Mr. Peer’s removal from clerical office casts light on the string
of battles between urban youth and police which have placed the
National Conference-Congress government under siege all summer.
Late last month, police in Baramulla began investigating the alleged
kidnapping of a teenage girl by a local resident. Ghulam Ahmed
Ganai claimed that his daughter, Rehana Ganai, had been kidnapped
by Mehraj Din Marazi and was being held prisoner in Srinagar.
Police detained several of Mr. Marazi’s relatives including his
uncle Mohammad Yusuf Bhat on charges of facilitating the kidnapping.
On June 28, Mr. Bhat’s wife, Haseena Butt, stormed out of Baramulla’s
police station, and began standing on the streets demanding justice.
Ms. Butt claimed in a television interview that the police had
asked for bribes in return for the release of her husband. In
a second interview, given an hour later, Ms. Butt alleged that
the Station House Officer had demanded sexual favours. Mr. Ganai,
for his part, went on air to say that her allegations were to
save the men who had kidnapped his daughter.
Baramulla stores and offices opened as normal on June 30, local
residents say. But in the morning, Mr. Peer used the Masjid Sharif
Bait-ul-Mukarram’s public address system to call on protesters
to march on the Baramulla police station, alleging that Ms. Bhat’s
honour had been violated.
In Baramulla, Mr. Peer’s voice counts. Born in Handwara’s Langate
village, he obtained his clerical qualifications from the famous
neoconservative Dar-ul-Uloom seminary at Deoband. In 2005, he
was engaged as an Imam by the committee that manages the Bait-ul-Mukarram
mosque, Baramulla’s most important religious institution.
His call to arms was heeded. Witnesses told The Hindu hundreds
marched out of old-town Baramulla, and clashes broke out with
police. Many were supporters of Mr. Geelani’s Tehreek-i-Hurriyat.

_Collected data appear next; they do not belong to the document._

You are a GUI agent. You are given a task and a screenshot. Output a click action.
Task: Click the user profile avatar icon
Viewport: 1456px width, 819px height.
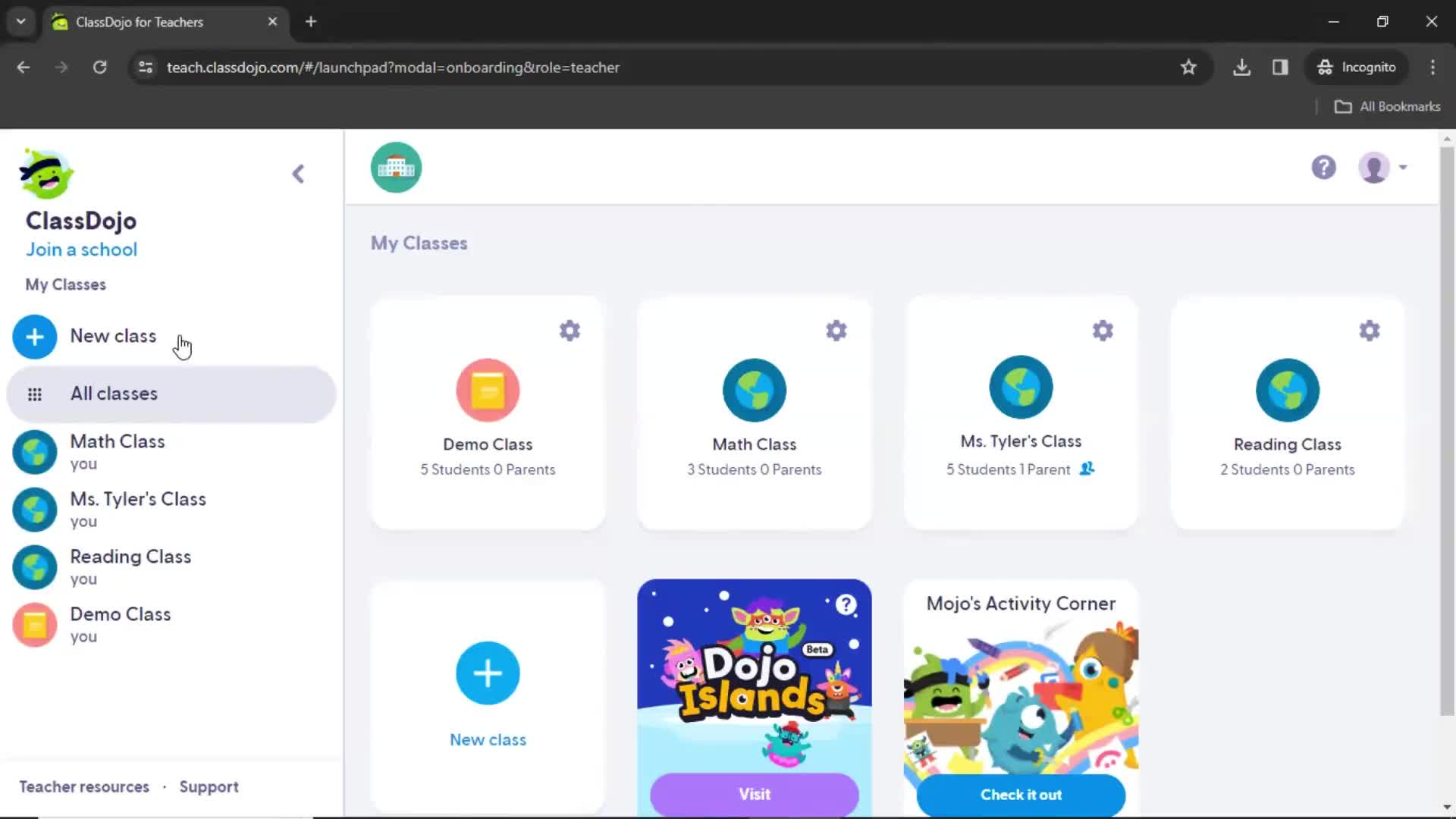1376,167
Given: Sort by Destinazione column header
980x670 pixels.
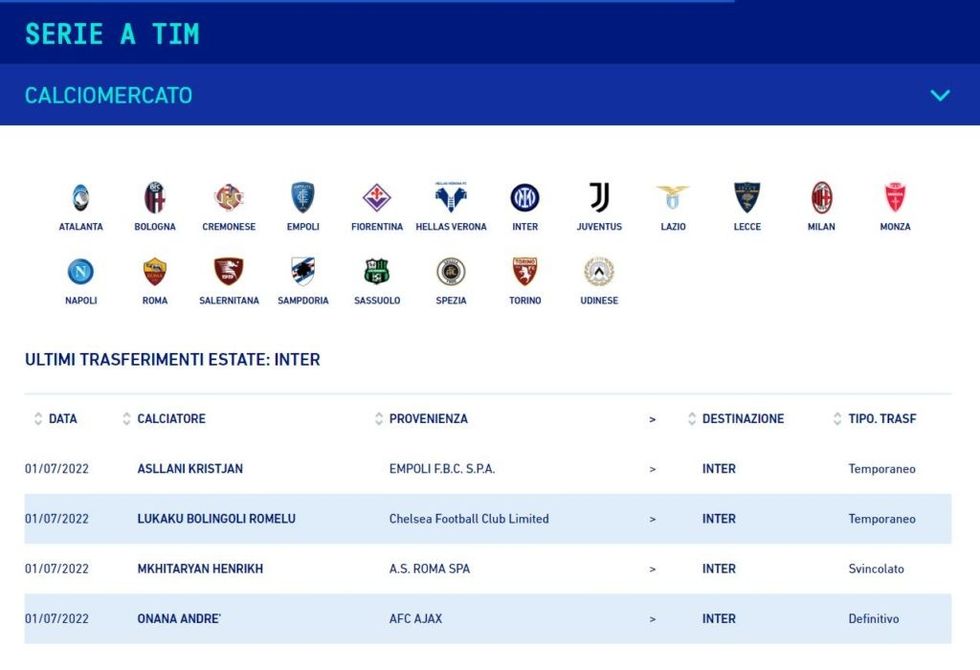Looking at the screenshot, I should [x=743, y=419].
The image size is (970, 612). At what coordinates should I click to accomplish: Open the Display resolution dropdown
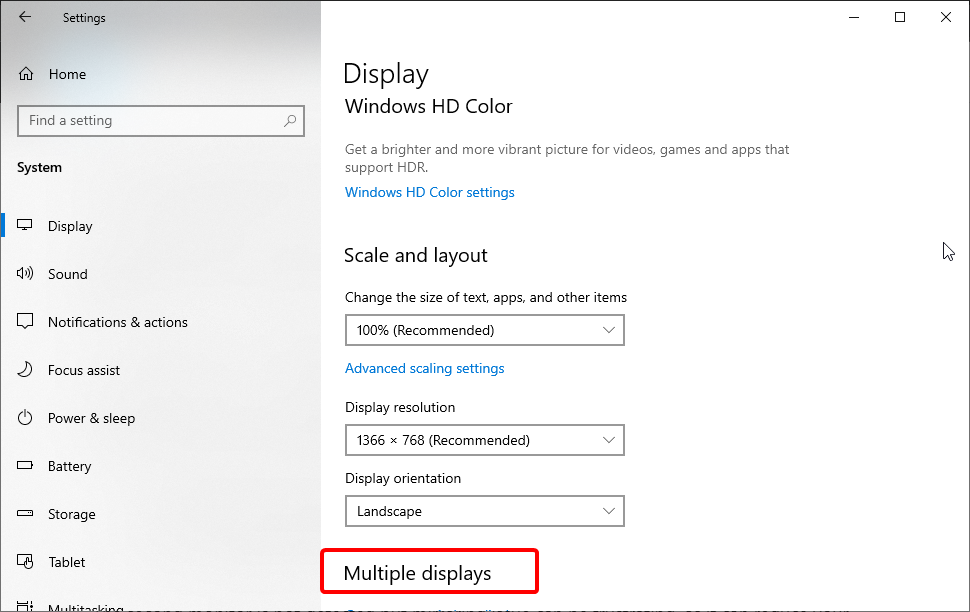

Early in the afternoon, a group of men threw stones at a local
temple and shouted communal abuse. Incensed, a Central Reserve
Police Force officer opened fire.
More rioting and more killing followed.
Much of the media cast the violence as an expression of anti-India
rage, linked to the unpopularity of the police and central police
forces. This explanation is, at best, partial.
Notably, the violence in Baramulla involved just a part of the
city: the 13 mohallas, or neighbourhoods, of the old-town and
neighbouring Azadganj. There was no rioting in the city’s new
quarters, home to its ever-growing class of government employees,
contractors and professionals.
Old-town Baramulla has long been a bastion of the religious right-wing.
Even as rural Jammu and Kashmir saw a record turnout in last year’s
elections to the Assembly, just 56 of the estimated 50,000 voters
in mohallas defied secessionists’ call to reject democracy.
Baramulla’s old town is one of the two pillars, along with Shopian,
on which the Jamaat-e-Islami’s political position in Jammu and
Kashmir rests.
Material conditions in areas like old-town Baramulla helped. Prior
to 1947, the old town had played a central role in trade with
Rawalpindi and Lahore, providing services and logistics to traders
and travellers. But after 1947, the trade route was closed and
the old town’s economic foundations were shattered.
Slowly, the old town became mired in backwardness. Even today,
many homes in its winding lanes have no proper sewage system.
Young people have education, the product of the dramatic reforms
introduced by Sheikh Mohammad Abdullah after independence, but
little economic opportunity.
Denied access to the emerging capitalist paradise around them,
many young people have been drawn to the paradise of the Islamist
imagination. Mr. Geelani has emerged as the voice of their rage.
Why has this rage proved so abiding? For one, the National Conference
has long ignored the development of Kashmir’s inner cities, caring
little for the needs of those who were hostile to its rule.
Jammu and Kashmir’s government has also been reluctant to use
the law against the religious right. Mr. Peer was arrested for
his alleged role in fanning the communally charged Shrine Board
riots that ripped Jammu and Kashmir apart last summer. Soon after
it came to power, the National Conference-Congress government
released him, along with other Islamists, in an effort to buy
peace with Islamists.
Baramulla’s people, Mr. Peer’s removal shows, want a way out of
the violence. In the coming months, it will become clear if the
government is listening to their call.